* Start *

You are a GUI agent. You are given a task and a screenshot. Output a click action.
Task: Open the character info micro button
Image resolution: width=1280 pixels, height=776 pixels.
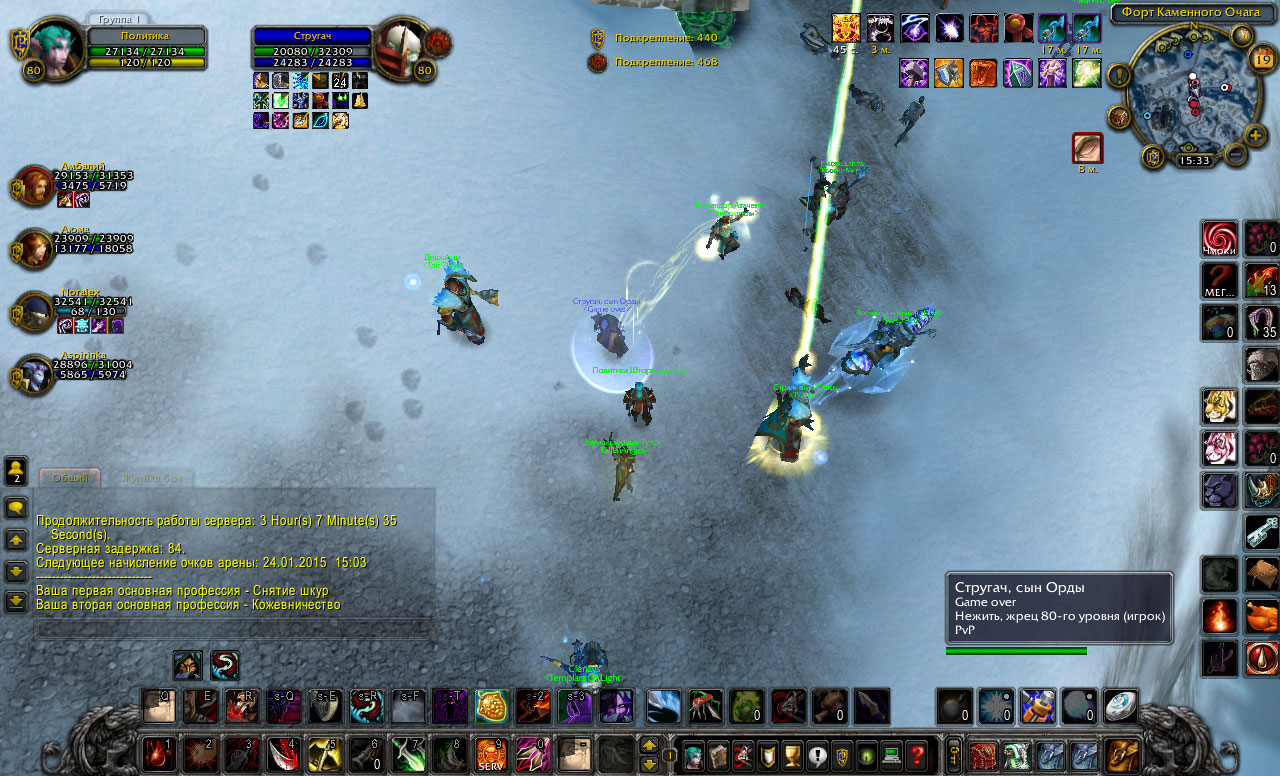pyautogui.click(x=692, y=754)
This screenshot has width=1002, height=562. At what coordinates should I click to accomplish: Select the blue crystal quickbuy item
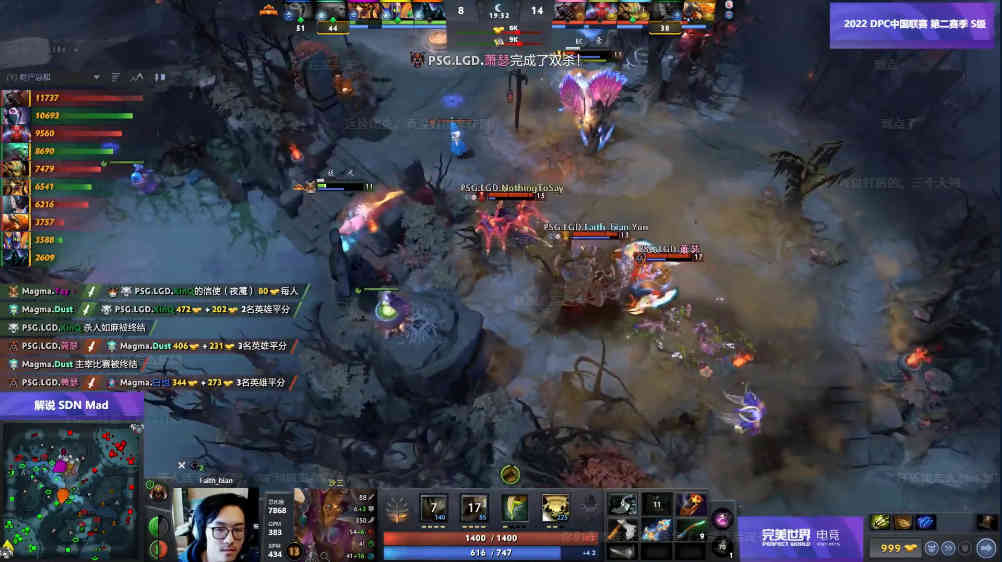pos(925,521)
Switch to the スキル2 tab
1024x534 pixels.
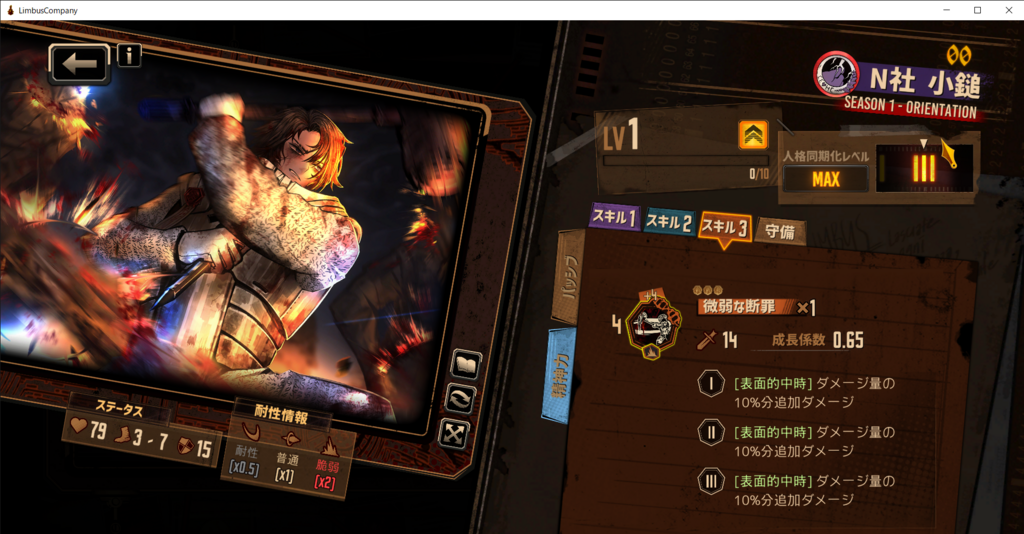tap(669, 222)
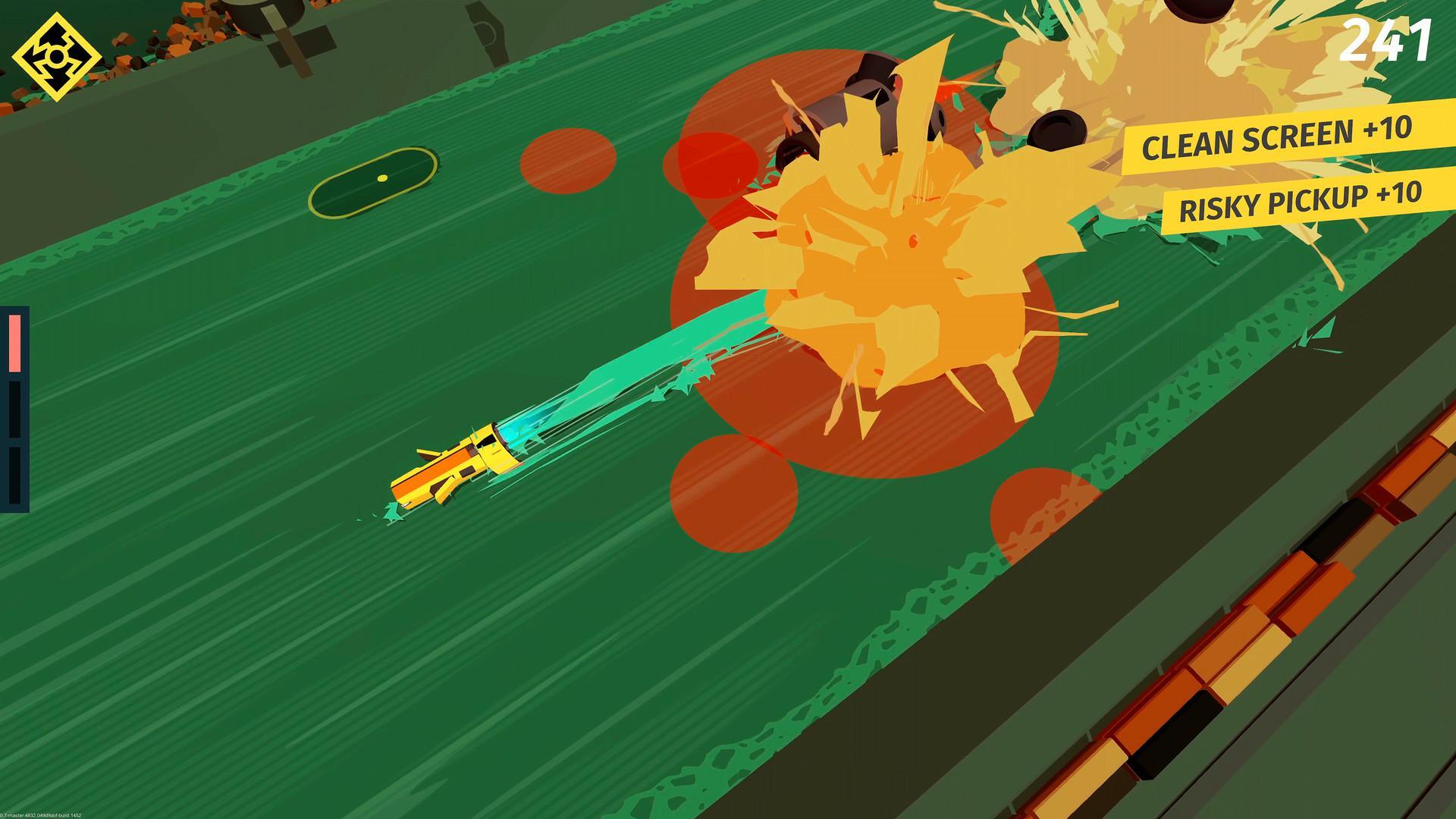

* End *

Set task: Could you express the data above as a JSON list of strings, with one string per line, no blank lines, and the pictures left out?

Output of the task:
[
  "You are a GUI agent. You are given a task and a screenshot. Output a click action.",
  "Task: Open the character info micro button",
  "Image resolution: width=1280 pixels, height=776 pixels.",
  "pyautogui.click(x=692, y=754)",
  "This screenshot has width=1002, height=562. At what coordinates should I click to accomplish: Select the blue crystal quickbuy item",
  "pos(925,521)",
  "Switch to the スキル2 tab",
  "1024x534 pixels.",
  "tap(669, 222)"
]